**Supplied material**

--------------------------------

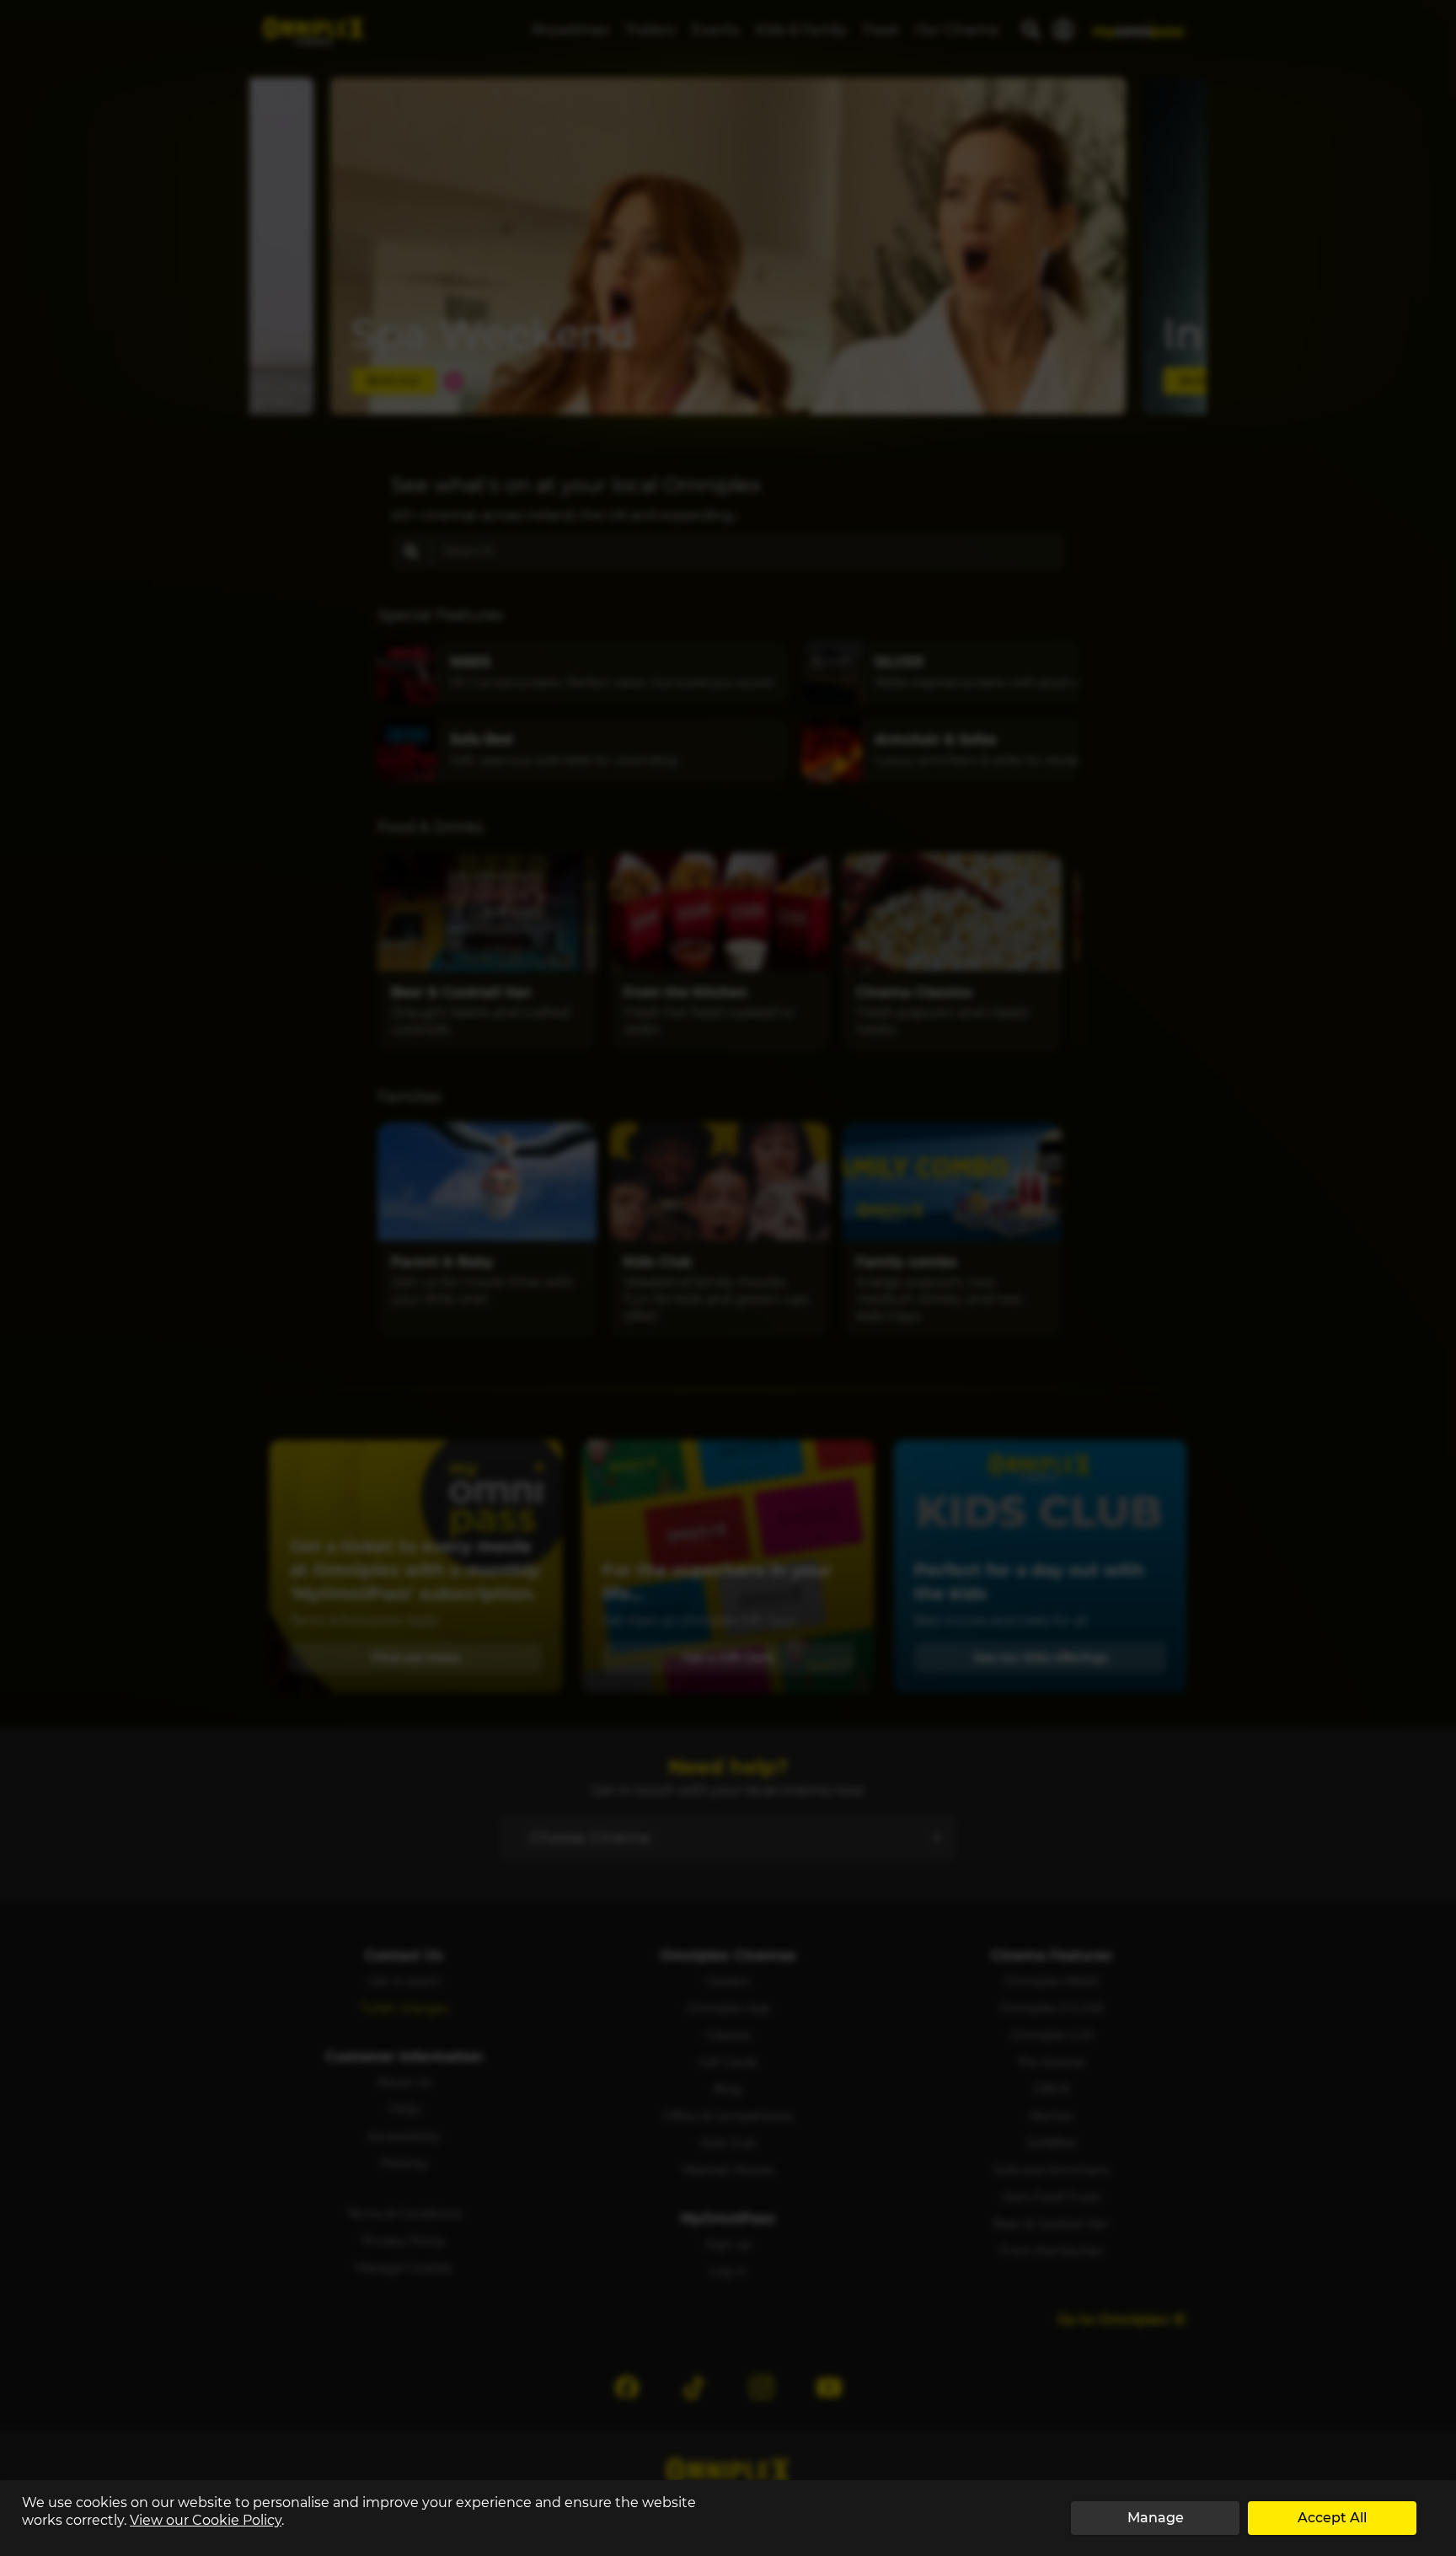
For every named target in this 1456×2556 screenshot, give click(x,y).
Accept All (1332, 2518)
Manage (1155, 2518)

--------------------------------

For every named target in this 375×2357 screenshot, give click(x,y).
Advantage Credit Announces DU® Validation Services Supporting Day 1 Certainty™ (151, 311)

--------------------------------

**How to complete this task**
What lines of the material above hold the string "named"? Please copy them.

**Solution to the problem**
For every named target in this 1456×2556 screenshot, give click(x,y).
For every named target in this 375×2357 screenshot, give click(x,y).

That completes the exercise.